--- Data shown ---
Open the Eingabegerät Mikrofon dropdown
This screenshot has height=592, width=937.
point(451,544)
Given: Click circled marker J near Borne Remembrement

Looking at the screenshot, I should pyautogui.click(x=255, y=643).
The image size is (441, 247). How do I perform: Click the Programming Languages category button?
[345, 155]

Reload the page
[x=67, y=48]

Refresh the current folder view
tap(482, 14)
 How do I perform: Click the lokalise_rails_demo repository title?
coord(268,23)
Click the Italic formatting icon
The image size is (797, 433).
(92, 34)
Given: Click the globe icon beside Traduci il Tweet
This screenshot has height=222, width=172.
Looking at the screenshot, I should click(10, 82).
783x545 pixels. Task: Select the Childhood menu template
---
* What you will do
Looking at the records above, which lines contain "icon"? Copy those lines.

* Answer section
Click the Italic formatting icon
Given: Click the globe icon beside Traduci il Tweet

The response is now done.